- [データ項目]
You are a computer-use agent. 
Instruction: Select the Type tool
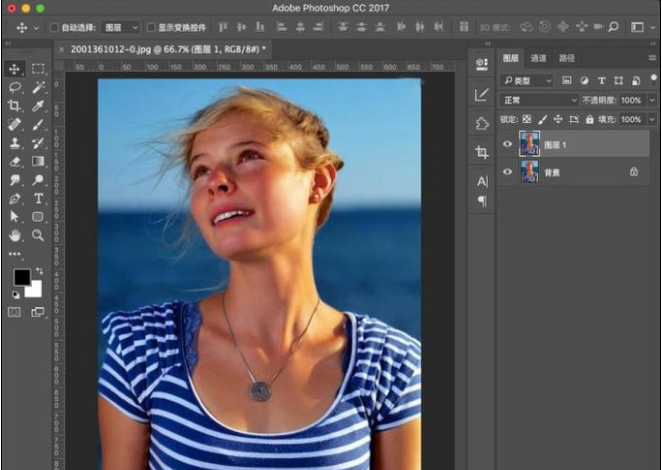point(38,199)
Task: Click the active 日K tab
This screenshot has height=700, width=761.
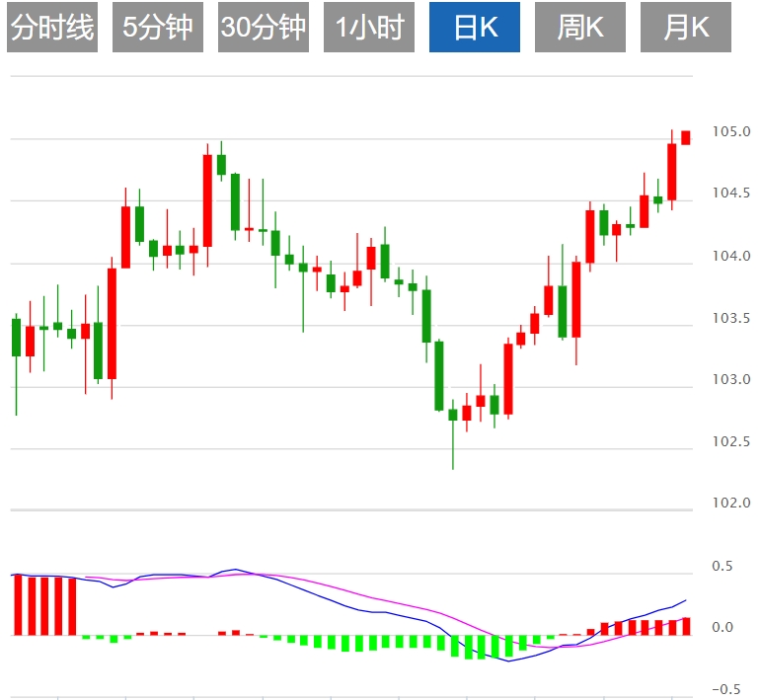Action: 475,28
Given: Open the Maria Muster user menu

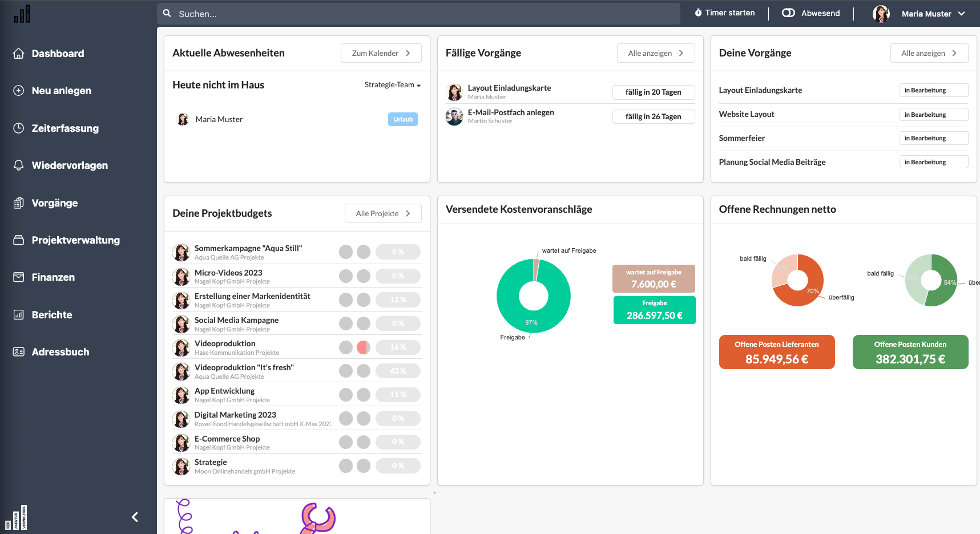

- [やること] 上の一覧の行を、空いている行は飛ばして番号付きのリストに並べ直してください。画像は答えに入れないでください。

- [答え]
1. You are a computer-use agent. 
2. Instruction: Select the Type tool
3. point(38,199)
4. Task: Click the active 日K tab
5. This screenshot has height=700, width=761.
6. Action: 475,28
7. Given: Open the Maria Muster user menu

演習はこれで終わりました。